Laura Dzubay: Poetry Playlist on Love in the Time of February
I’m sorry to add to the deluge of Valentine’s Day-branded stuff being thrown around this week, but let’s face it: This is a literature column. I write poetry playlists. Love is one of the top forces out there that makes people really turn out for poetry, so I kind of had to.
Also, I love love and I love poetry, so I extra had to.
I tried to pick poems that explore love in a variety of ways, and I also tried to steer clear of some of the ultra-classics (“Shall I compare thee to a summer’s day,” etc.). The result is a selection of poems you could theoretically read aloud to your beloved, or slip into a box of chocolates, or secretly leave in somebody’s mailbox, or frost onto a cake. Or if those don’t sound like fun adventures, you could also just copy-and-paste them into an email. It’s up to you!
This winter break, I read a bilingual edition of The Captain’s Verses, or Los versos del capitán, a collection of love poems that Pablo Neruda wrote while he was in exile. I had never had a favorite poet before this, but I do now. The poems in that book were the kind of beautiful that makes you want to hold the book delicately, and turn the pages quietly, and reread them over and over again in both languages. “La rama robada” was my favorite one.

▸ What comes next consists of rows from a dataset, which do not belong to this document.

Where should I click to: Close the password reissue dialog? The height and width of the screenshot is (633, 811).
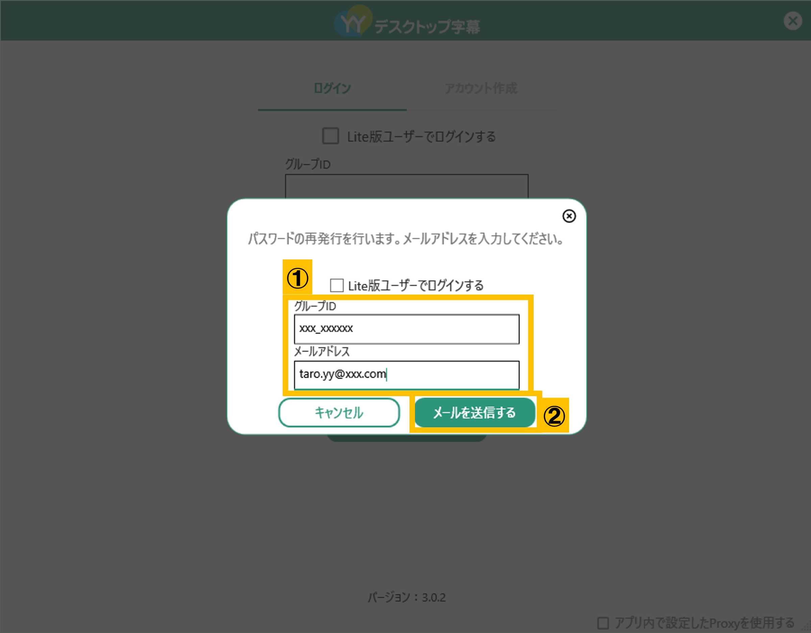click(569, 216)
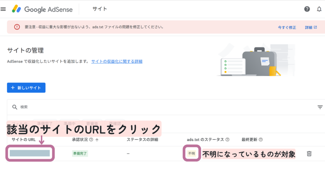The image size is (325, 171).
Task: Click the red warning alert icon
Action: click(17, 27)
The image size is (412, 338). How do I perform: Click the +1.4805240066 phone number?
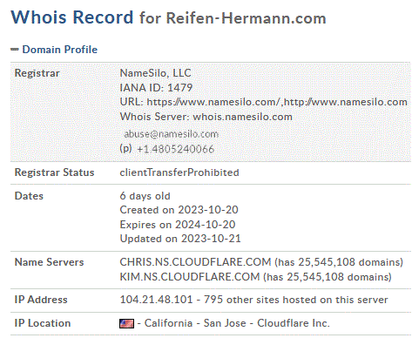[175, 149]
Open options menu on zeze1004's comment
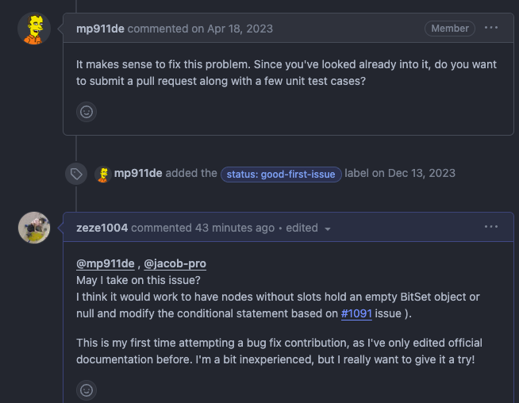Image resolution: width=519 pixels, height=403 pixels. (x=491, y=227)
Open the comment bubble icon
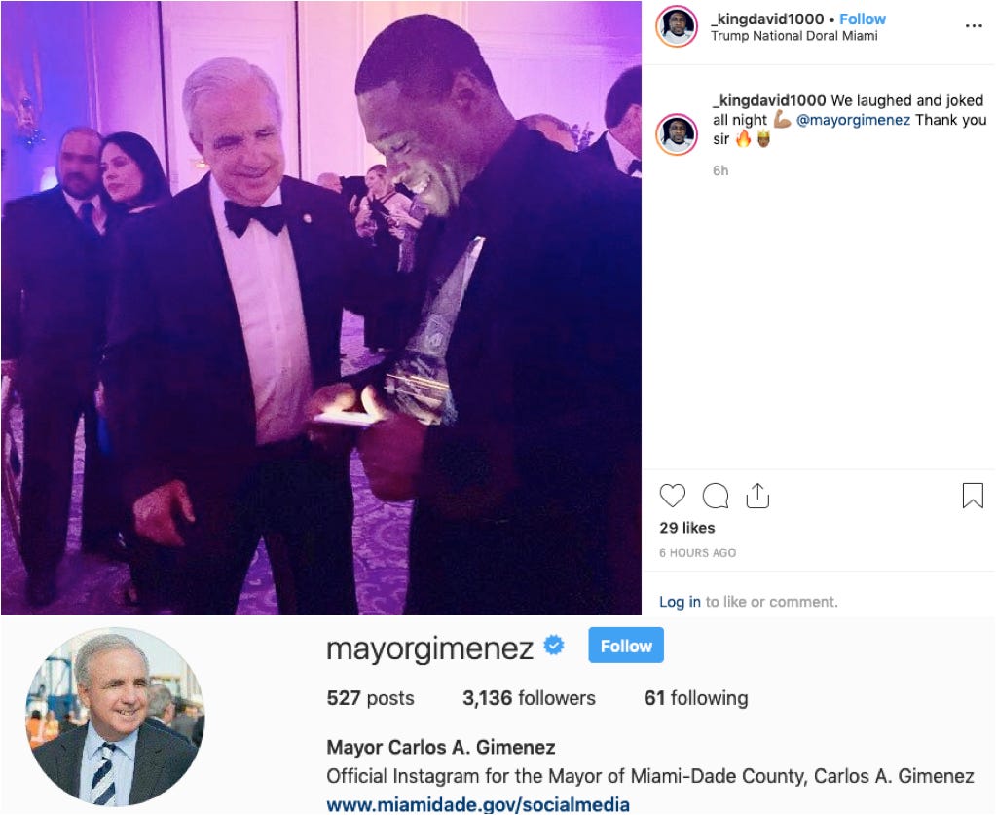The width and height of the screenshot is (996, 815). 716,496
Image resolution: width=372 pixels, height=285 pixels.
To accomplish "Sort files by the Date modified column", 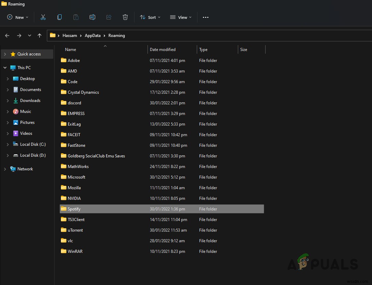I will (163, 49).
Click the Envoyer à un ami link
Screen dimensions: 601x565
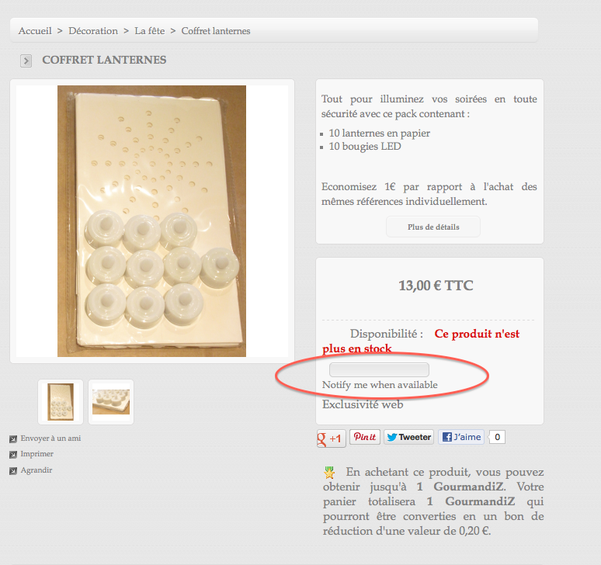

“Flirtation,” by Rita Dove
This poem is a perfect snapshot of what it’s like to start feeling like you like somebody — like a soaring in your heart right before you get to the top of a rollercoaster. Dove’s imagery (“Outside the sun / has rolled up her rugs / and night strewn salt / across the sky”) is gentle-handed and finely rendered. By the time she reaches the absolutely perfect ending comparison of the moment to a topiary (“so the pleasure’s in / walking through”), you don’t even need to fall in love with anything other than the poem itself.
“I loved you first: but afterwards your love,” by Christina Rossetti
I don’t think Christina Rossetti gets enough love. “I loved you first: but afterwards your love” is a brilliant example of her intimate control over language — showcasing the economy of her words, her impeccable meter and the intricate ways in which she’s able to pack complex emotions into condensed, beautiful phrases.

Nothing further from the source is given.